The study was approved by the Medical Ethics Committee of the University Hospital of the West Indies and the Baylor Affiliates Review Board for Human Subject Research of Baylor College of Medicine. Written informed consent was obtained from at least one parent of each child enrolled.

Study design
Whole-body methionine flux—its rate of release from protein breakdown, its transsulfuration to cysteine, its transmethylation to S-adenosylhomocysteine, and its resynthesis via homocysteine remethylation—and serine flux were measured in children with edematous (n = 11) and nonedematous (n = 11) SCU 3 times during their hospitalization by using constant, intravenous infusions of stable isotopes of methionine and serine at {approx}2 d after admission, when the subjects were both infected and malnourished but clinically stable as indicated by blood pressure, pulse, and respiration rates (clinical phase 1); at {approx}14 d after admission, when the subjects were still severely malnourished (anthropometrically) but no longer infected (ie, all clinical features of the infective episode had resolved), had lost edema, and had improved affect and appetite (clinical phase 2); and at {approx}57 d after admission, when the rate of catch-up growth had reached a plateau and weight-for-length was ≥90% of expected (clinical phase 3).

A diet providing maintenance quantities of energy and protein (417 kJ · kg–1 · d–1 and 1.2 g · kg–1 · d–1 protein) was fed during each isotope-infusion protocol as described in the preceding article.

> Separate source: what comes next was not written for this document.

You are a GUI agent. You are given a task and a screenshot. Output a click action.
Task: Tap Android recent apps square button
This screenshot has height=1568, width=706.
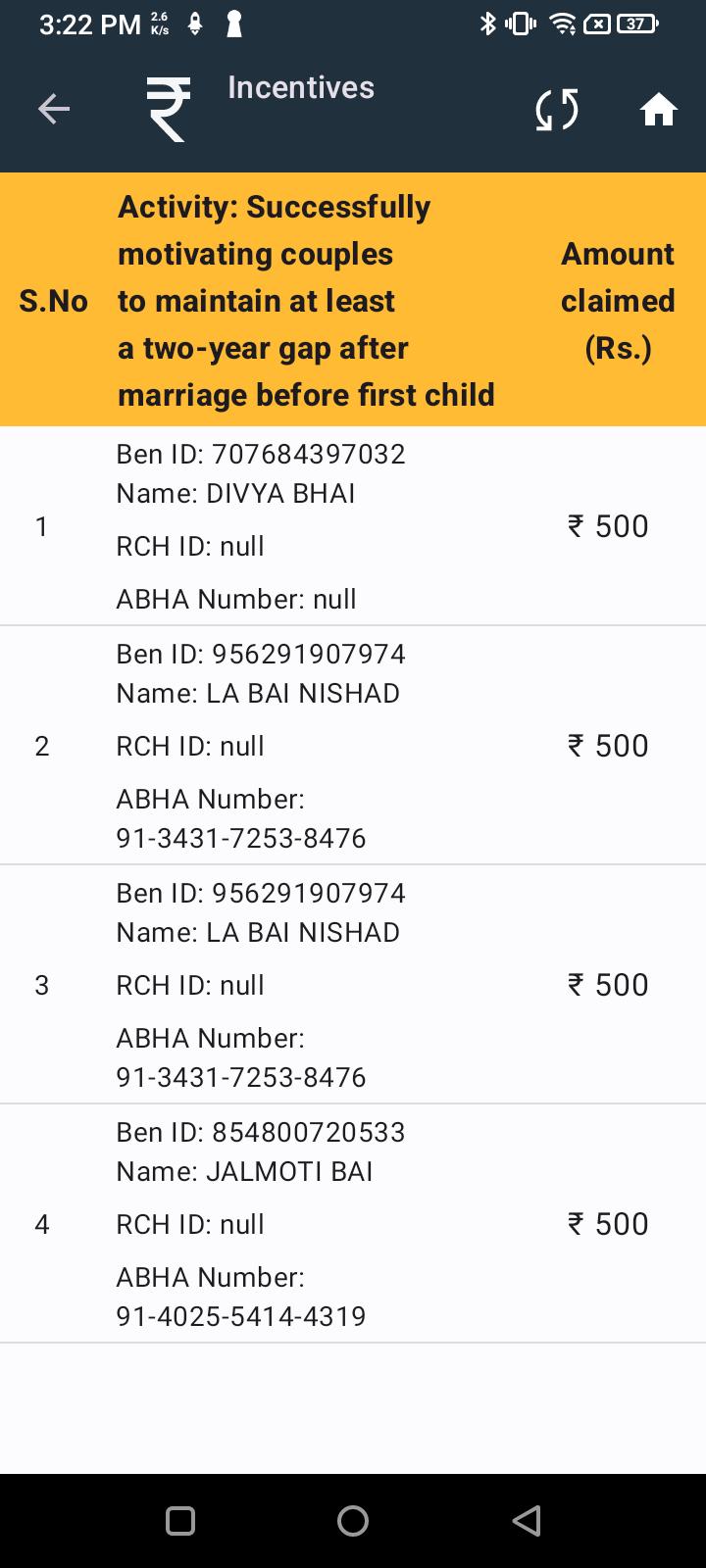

The subjects had been receiving this therapeutic diet for {approx}2 d at the clinical phase 1 measurement and for {approx}13 d before the clinical phase 2 measurement. For the clinical phase 3 measurement, the subjects were taken off their regular high-energy diet (which provided {approx}625–750 kJ · kg–1 · d–1 and {approx}3 g · kg–1 · d–1 protein) and were placed on this maintenance diet for 3 d before the infusion protocol. To ensure that the same amount of energy and protein was given during the course of the isotope infusions, 33% of the child's daily intake was given by continuous intragastric infusion over an 8-h period starting 2 h before the isotope infusions. This provided 17.4 kJ · kg–1 · h–1 and 0.05 g · kg–1 · h–1 protein. Weight and length were monitored throughout hospitalization, the former daily with an electronic balance (model F150S; Sartorius, Göttingen, Germany) and the latter weekly with a horizontally mounted stadiometer (Holtain Ltd, Crymych, United Kingdom).

Infusion protocol
The infusion and blood sampling protocol was as described in the previous article. In addition to the 3 tracers reported in the preceding article, there was a simultaneous, primed-continuous intravenous infusion of 1-13C, 5-C2H3-methionine (prime = 2.5 µmol/kg, infusion rate = 2.5 µmol · kg–1 · h–1) for 6 h. The infusion and blood sampling protocols were the same for the 2 subsequent experiments performed in the subjects at clinical phases 2 and 3.

Sample analyses
The blood samples were centrifuged immediately at 1000 x g for 15 min at 4 °C, and the plasma was removed and stored immediately at –70 °C for later analyses. Plasma amino acids were isolated from 0.2 mL plasma by ion-exchange (Dowex 200x) chromatography and were converted to the n-propyl ester, heptafluorobutyramide derivative. Dithiothreitol, 0.075 mL of a 10-mmol/L solution, was added to the derivatization mixture to convert homocystine to homocysteine. The tracer-tracee ratios of plasma methionine and homocysteine were determined by negative chemical ionization gas chromatography–mass spectrometric analysis by selectively monitoring ions at mass-to-charge (m/z) ratios of 367 to 371 (methionine) and 549 to 550 (homocysteine) with a Hewlett-Packard 5890 quadrupole mass spectrometer (Hewlett-Packard, Palo Alto, CA).

Calculations
The total flux (Q) of methionine and serine were calculated by using their plasma plateau tracer-tracee ratios in the steady state equation described in the preceding article. Endogenous serine flux was obtained by subtracting dietary intake plus the serine tracer infused.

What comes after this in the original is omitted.